§ **Aim of the exercise**: Take the data below. Output it exactly from its first line through the line containing "Image resolution: width=938".

==================================================

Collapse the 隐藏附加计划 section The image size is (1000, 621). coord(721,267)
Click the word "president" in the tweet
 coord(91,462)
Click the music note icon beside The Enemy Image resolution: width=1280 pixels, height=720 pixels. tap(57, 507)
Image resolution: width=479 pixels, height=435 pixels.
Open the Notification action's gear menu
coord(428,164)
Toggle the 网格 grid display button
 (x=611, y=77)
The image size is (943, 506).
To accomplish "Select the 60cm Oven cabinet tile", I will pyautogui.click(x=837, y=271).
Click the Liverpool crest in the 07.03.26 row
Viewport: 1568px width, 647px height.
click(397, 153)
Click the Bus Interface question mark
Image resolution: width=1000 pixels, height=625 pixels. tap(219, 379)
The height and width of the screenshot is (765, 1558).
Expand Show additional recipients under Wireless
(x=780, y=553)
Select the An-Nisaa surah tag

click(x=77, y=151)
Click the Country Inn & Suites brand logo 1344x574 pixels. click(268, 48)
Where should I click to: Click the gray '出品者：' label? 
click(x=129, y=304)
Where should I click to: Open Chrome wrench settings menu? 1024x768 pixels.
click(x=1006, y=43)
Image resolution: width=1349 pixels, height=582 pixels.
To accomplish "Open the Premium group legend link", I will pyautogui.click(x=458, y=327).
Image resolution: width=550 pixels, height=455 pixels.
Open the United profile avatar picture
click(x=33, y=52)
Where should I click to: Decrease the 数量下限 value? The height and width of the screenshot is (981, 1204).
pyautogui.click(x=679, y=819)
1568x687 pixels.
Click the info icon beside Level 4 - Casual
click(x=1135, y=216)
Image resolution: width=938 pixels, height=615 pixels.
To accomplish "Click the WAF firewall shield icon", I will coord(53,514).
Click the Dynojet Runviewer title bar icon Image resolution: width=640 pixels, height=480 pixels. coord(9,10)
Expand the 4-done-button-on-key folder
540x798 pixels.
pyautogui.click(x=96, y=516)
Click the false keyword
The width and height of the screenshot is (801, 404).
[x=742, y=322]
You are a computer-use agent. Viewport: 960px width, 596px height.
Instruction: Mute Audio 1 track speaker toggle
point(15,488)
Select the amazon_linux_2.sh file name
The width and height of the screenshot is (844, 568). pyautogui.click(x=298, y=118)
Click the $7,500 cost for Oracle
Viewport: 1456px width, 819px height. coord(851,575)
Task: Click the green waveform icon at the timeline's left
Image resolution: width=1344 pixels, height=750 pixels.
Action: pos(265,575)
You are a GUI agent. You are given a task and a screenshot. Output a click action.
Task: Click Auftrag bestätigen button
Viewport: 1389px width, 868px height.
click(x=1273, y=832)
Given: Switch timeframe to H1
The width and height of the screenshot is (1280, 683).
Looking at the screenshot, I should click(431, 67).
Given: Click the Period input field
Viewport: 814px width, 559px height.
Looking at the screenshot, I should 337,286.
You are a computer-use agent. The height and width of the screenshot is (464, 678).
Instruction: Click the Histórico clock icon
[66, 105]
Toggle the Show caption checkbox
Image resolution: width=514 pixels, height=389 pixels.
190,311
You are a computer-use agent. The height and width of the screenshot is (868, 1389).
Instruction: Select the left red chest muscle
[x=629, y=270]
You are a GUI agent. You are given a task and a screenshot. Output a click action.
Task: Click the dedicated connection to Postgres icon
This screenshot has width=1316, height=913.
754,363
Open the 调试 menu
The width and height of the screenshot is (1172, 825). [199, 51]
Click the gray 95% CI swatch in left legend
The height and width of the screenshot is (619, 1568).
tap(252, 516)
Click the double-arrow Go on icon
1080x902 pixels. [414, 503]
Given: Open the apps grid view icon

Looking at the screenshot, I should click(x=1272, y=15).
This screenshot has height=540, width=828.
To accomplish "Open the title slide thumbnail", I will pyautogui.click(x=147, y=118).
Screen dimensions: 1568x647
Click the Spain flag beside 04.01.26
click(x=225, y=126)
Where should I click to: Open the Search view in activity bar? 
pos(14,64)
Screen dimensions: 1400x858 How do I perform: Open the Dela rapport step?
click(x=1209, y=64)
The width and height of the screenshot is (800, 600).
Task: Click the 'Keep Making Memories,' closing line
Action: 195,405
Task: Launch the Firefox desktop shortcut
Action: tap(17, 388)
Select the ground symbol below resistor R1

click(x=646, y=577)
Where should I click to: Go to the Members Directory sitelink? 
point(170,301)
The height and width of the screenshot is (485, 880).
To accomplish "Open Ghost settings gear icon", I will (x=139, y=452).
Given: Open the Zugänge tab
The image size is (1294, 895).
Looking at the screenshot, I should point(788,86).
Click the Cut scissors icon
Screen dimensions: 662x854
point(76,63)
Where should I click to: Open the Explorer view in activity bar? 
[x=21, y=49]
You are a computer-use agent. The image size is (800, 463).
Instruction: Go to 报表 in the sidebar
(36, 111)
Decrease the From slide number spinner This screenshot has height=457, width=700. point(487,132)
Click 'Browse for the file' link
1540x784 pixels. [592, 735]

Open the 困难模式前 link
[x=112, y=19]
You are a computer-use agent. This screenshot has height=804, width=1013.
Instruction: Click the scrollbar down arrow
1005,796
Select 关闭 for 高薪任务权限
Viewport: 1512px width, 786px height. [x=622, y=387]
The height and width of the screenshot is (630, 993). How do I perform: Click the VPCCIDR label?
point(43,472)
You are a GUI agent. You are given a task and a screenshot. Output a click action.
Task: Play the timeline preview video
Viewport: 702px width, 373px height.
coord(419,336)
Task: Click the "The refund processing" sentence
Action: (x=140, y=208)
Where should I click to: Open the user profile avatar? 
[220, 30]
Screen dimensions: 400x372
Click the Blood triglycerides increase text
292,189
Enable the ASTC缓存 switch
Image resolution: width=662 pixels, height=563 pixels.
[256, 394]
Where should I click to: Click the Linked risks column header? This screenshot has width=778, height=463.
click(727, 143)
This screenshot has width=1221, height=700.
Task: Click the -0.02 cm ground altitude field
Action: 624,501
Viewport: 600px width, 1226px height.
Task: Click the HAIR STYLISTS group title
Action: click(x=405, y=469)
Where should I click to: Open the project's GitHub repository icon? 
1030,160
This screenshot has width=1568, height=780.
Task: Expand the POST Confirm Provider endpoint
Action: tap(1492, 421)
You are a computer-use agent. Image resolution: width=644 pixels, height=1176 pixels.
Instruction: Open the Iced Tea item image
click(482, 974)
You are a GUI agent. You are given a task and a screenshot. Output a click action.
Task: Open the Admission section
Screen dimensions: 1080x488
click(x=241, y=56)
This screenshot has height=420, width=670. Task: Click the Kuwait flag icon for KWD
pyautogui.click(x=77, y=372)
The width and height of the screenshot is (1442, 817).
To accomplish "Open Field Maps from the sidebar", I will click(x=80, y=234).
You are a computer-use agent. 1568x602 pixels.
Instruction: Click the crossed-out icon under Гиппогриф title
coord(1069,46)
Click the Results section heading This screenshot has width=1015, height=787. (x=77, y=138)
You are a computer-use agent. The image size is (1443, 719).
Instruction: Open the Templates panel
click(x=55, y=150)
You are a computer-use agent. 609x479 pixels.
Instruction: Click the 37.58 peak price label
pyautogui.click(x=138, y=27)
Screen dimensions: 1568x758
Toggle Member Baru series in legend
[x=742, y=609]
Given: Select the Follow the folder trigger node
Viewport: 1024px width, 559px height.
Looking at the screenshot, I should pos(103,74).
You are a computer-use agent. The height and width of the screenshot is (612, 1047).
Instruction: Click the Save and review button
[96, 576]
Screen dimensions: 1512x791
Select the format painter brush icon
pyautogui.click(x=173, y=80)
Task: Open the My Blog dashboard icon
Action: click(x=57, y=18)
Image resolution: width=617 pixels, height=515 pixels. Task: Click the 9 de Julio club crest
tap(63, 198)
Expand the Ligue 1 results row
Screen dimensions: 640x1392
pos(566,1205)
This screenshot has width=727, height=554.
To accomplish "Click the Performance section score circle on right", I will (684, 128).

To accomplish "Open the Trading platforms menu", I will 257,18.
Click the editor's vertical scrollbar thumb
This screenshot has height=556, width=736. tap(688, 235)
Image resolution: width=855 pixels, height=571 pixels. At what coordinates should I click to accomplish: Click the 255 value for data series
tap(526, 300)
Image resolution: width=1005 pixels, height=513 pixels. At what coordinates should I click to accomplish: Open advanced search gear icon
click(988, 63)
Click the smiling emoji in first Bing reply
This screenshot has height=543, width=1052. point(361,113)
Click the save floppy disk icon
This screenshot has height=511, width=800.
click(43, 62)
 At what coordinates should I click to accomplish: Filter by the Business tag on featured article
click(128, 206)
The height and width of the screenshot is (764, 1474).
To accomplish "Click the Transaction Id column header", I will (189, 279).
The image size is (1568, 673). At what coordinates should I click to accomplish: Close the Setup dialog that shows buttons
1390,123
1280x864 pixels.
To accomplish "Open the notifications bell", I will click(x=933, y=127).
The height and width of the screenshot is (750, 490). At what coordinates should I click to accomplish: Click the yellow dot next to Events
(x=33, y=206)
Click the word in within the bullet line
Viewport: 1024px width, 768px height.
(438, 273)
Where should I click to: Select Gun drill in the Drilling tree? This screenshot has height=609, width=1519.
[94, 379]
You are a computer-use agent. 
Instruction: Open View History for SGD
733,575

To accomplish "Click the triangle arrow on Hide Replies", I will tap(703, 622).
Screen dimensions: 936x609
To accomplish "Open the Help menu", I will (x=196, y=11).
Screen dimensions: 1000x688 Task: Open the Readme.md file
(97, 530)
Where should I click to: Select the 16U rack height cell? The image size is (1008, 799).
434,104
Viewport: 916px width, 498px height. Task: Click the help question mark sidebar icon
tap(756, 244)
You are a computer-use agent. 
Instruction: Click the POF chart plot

==================================================

§ **Output for this task**:
Collapse the 隐藏附加计划 section The image size is (1000, 621). coord(721,267)
Click the word "president" in the tweet
 coord(91,462)
Click the music note icon beside The Enemy Image resolution: width=1280 pixels, height=720 pixels. tap(57, 507)
Image resolution: width=479 pixels, height=435 pixels.
Open the Notification action's gear menu
coord(428,164)
Toggle the 网格 grid display button
 (x=611, y=77)
The image size is (943, 506).
To accomplish "Select the 60cm Oven cabinet tile", I will pyautogui.click(x=837, y=271).
Click the Liverpool crest in the 07.03.26 row
Viewport: 1568px width, 647px height.
click(397, 153)
Click the Bus Interface question mark
Image resolution: width=1000 pixels, height=625 pixels. tap(219, 379)
The height and width of the screenshot is (765, 1558).
Expand Show additional recipients under Wireless
(x=780, y=553)
Select the An-Nisaa surah tag

click(x=77, y=151)
Click the Country Inn & Suites brand logo 1344x574 pixels. click(268, 48)
Where should I click to: Click the gray '出品者：' label? 
click(x=129, y=304)
Where should I click to: Open Chrome wrench settings menu? 1024x768 pixels.
click(x=1006, y=43)
Image resolution: width=1349 pixels, height=582 pixels.
To accomplish "Open the Premium group legend link", I will pyautogui.click(x=458, y=327).
Image resolution: width=550 pixels, height=455 pixels.
Open the United profile avatar picture
click(x=33, y=52)
Where should I click to: Decrease the 数量下限 value? The height and width of the screenshot is (981, 1204).
pyautogui.click(x=679, y=819)
1568x687 pixels.
Click the info icon beside Level 4 - Casual
click(x=1135, y=216)
Image resolution: width=938 pixels, height=615 pixels.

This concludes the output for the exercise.